_WHAT THE TASK ASKS:_
Set down exactly the lines below, from the one containing "Task: Save a copy of the app icon" through the final line, and include no others.
--- RECORDS FOR THIS TASK Enclosed Below ---
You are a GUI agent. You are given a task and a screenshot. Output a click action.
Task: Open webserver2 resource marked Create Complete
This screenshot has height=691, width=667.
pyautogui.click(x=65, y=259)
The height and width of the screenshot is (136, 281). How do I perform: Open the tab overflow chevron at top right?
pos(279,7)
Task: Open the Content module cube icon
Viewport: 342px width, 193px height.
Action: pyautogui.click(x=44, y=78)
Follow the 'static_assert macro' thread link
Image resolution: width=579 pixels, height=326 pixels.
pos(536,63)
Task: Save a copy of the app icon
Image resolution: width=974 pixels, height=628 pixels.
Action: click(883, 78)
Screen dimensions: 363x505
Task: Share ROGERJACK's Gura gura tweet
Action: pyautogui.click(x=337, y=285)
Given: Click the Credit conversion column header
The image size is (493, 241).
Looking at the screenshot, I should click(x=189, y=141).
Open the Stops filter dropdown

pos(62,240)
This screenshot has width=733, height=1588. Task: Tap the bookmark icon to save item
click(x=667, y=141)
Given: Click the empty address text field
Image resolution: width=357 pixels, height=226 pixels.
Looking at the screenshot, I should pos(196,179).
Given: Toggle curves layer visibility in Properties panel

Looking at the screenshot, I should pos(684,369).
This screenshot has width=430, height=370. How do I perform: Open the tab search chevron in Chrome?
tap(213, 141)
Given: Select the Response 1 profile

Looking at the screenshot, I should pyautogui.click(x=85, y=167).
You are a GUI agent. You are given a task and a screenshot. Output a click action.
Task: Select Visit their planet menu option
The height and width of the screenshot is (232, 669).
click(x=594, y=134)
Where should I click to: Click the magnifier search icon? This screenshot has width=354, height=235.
--- End of Enclosed RECORDS FOR THIS TASK ---
_ANSWER FOR THE TASK:_
Task: Save a copy of the app icon
Image resolution: width=974 pixels, height=628 pixels.
Action: click(883, 78)
Screen dimensions: 363x505
Task: Share ROGERJACK's Gura gura tweet
Action: pyautogui.click(x=337, y=285)
Given: Click the Credit conversion column header
The image size is (493, 241).
Looking at the screenshot, I should click(x=189, y=141).
Open the Stops filter dropdown

pos(62,240)
This screenshot has width=733, height=1588. Task: Tap the bookmark icon to save item
click(x=667, y=141)
Given: Click the empty address text field
Image resolution: width=357 pixels, height=226 pixels.
Looking at the screenshot, I should pos(196,179).
Given: Toggle curves layer visibility in Properties panel

Looking at the screenshot, I should pos(684,369).
This screenshot has width=430, height=370. How do I perform: Open the tab search chevron in Chrome?
tap(213, 141)
Given: Select the Response 1 profile

Looking at the screenshot, I should pyautogui.click(x=85, y=167).
You are a GUI agent. You are given a task and a screenshot. Output a click action.
Task: Select Visit their planet menu option
The height and width of the screenshot is (232, 669).
click(x=594, y=134)
Where should I click to: Click the magnifier search icon? This screenshot has width=354, height=235.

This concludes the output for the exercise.